[Data in this exercise]:
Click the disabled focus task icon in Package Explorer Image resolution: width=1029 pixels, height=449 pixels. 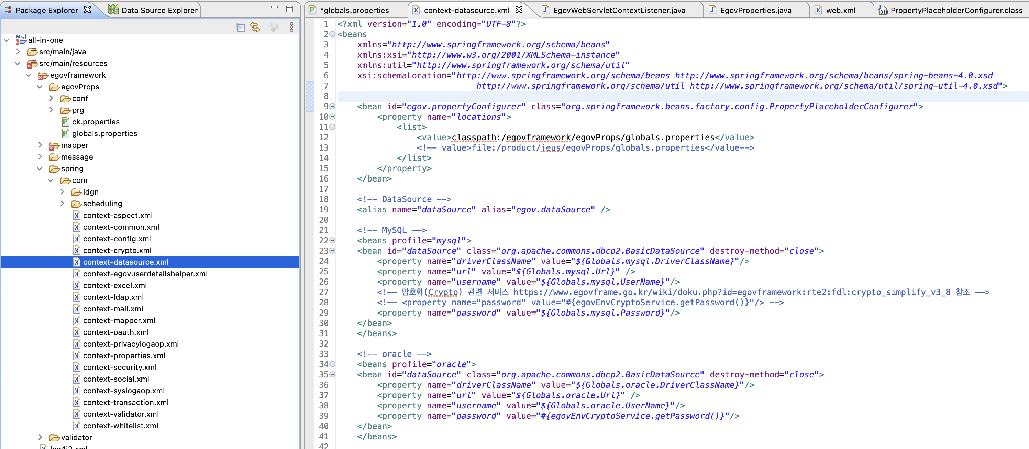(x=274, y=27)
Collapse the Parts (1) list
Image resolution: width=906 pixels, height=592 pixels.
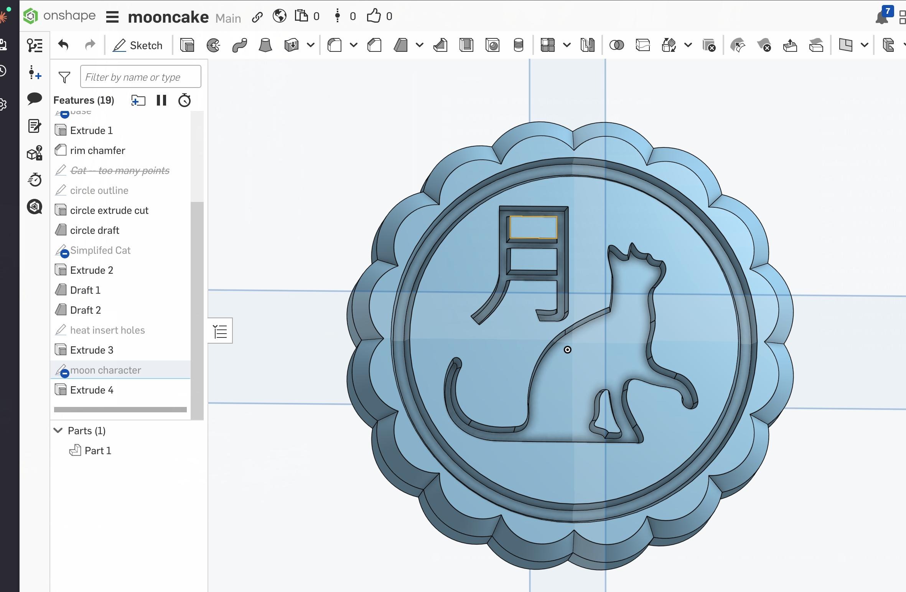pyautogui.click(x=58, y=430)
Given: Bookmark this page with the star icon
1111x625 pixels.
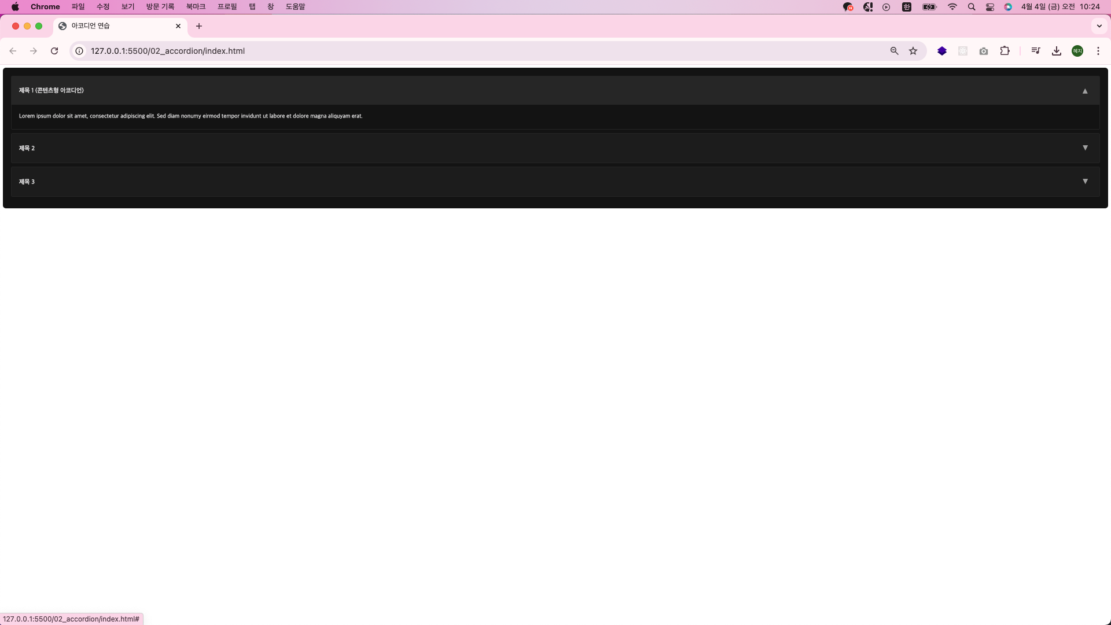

[Action item]: Above are the records; set down exactly the lines from the line containing "Collapse the Parts (1) list" through their last line, leaving every picture out.

[Task solution]:
Collapse the Parts (1) list
Image resolution: width=906 pixels, height=592 pixels.
pyautogui.click(x=58, y=430)
Given: Bookmark this page with the star icon
1111x625 pixels.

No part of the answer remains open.